### DATA LISTING
--- --- ---
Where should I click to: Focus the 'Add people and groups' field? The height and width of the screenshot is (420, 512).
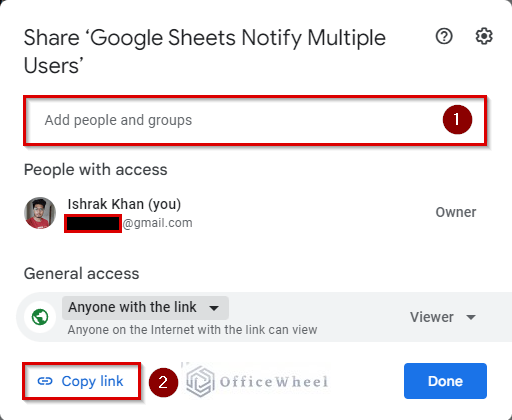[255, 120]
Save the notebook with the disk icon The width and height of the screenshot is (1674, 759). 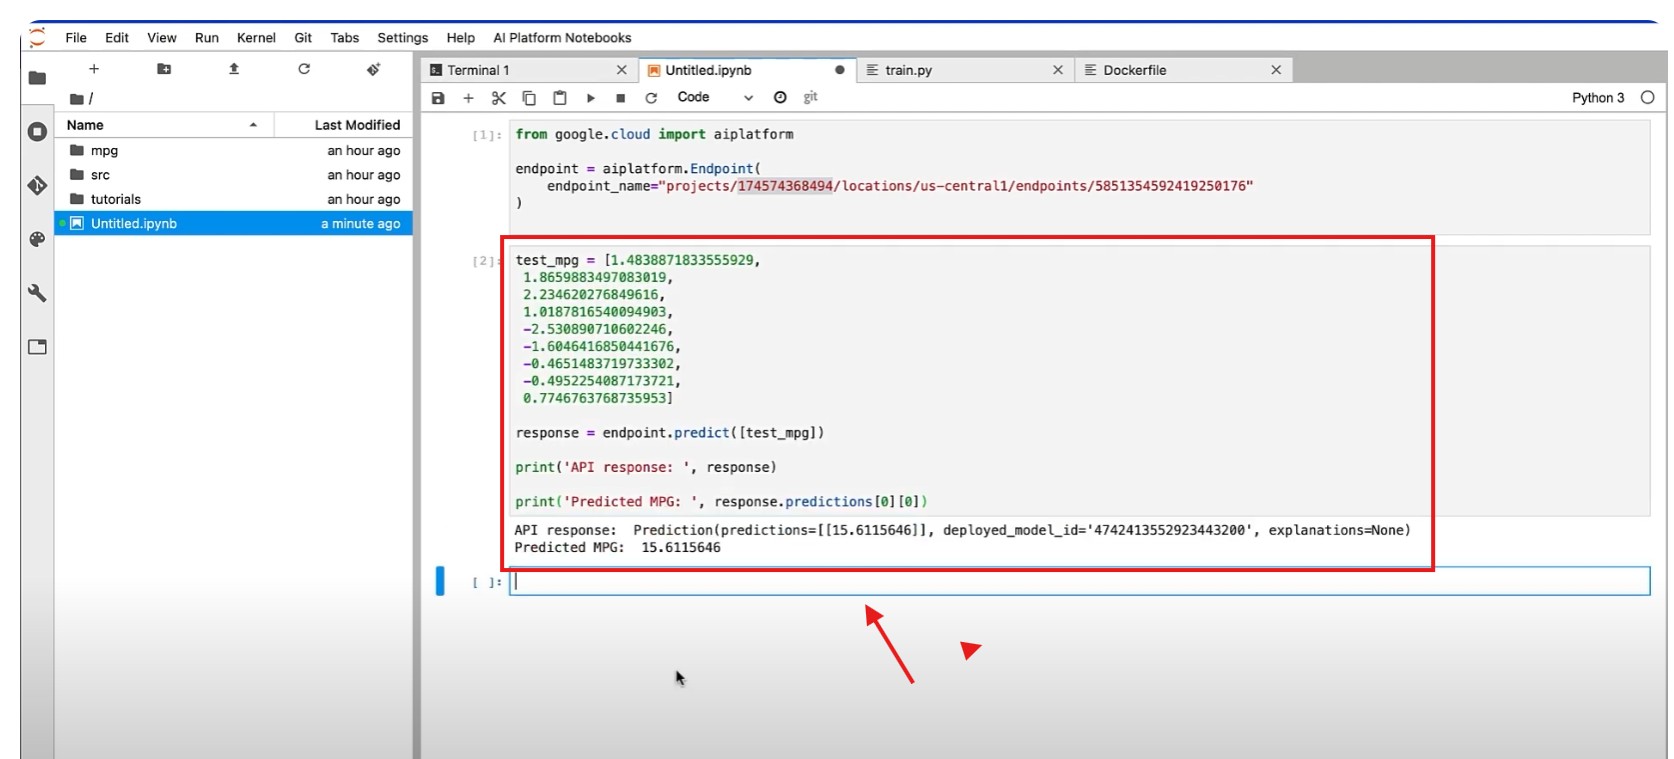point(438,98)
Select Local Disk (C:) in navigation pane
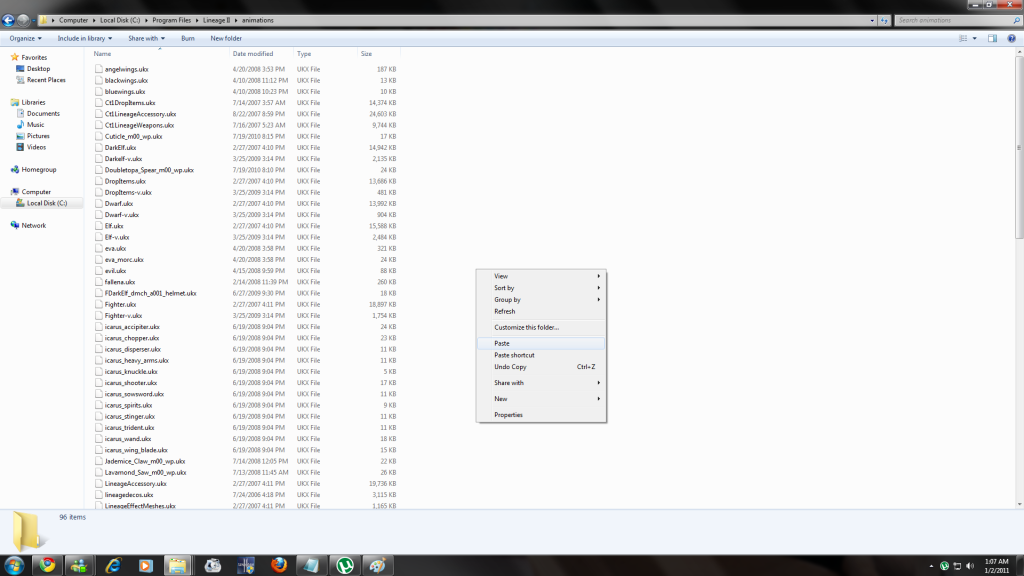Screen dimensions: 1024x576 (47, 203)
--- --- ---
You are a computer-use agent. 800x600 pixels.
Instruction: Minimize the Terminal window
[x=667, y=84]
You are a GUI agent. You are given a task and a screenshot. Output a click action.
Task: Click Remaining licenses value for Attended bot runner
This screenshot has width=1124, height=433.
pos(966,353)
--- --- ---
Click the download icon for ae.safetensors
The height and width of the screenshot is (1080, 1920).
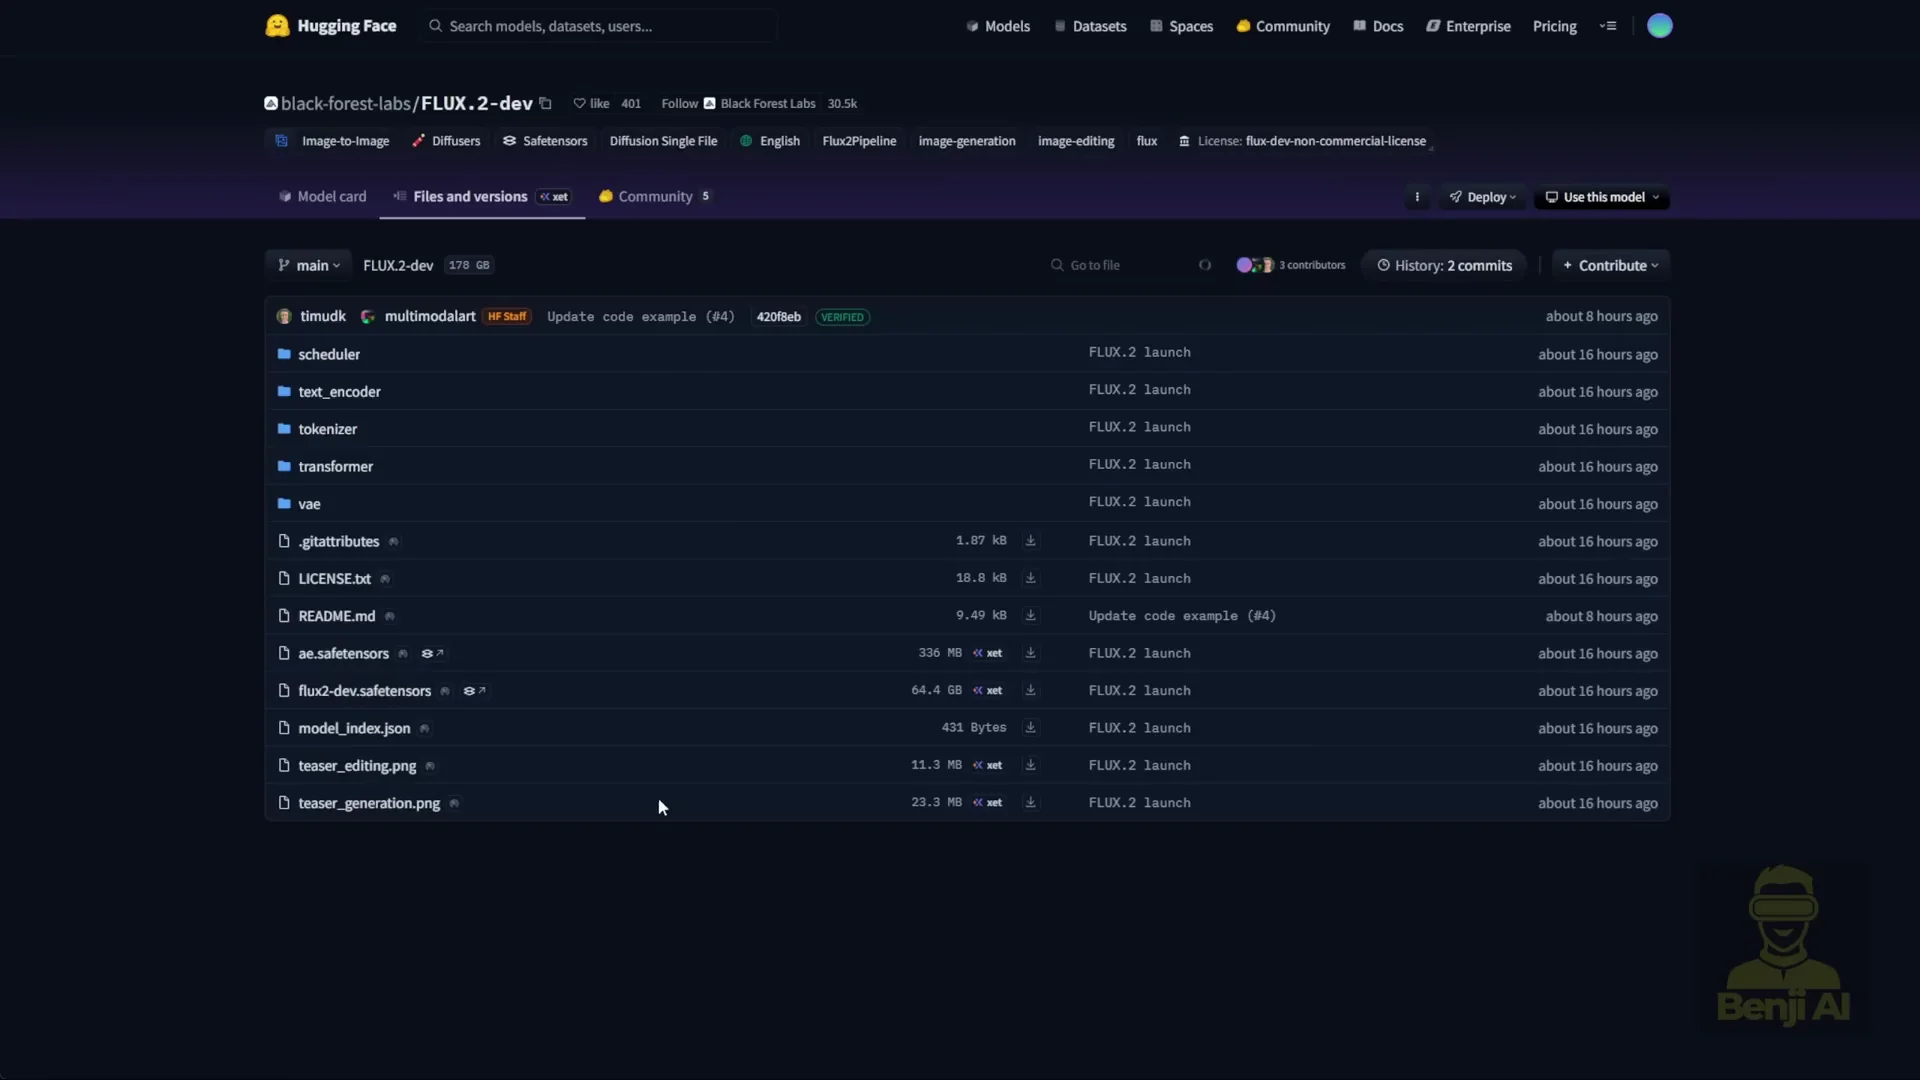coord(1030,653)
--- --- ---
Please return the stretch of the material from the line containing "You are a GUI" through the line containing "pos(966,353)", both included, exactly as it appears.

### COMPLETED TASK
You are a GUI agent. You are given a task and a screenshot. Output a click action.
Task: Click Remaining licenses value for Attended bot runner
This screenshot has width=1124, height=433.
pos(966,353)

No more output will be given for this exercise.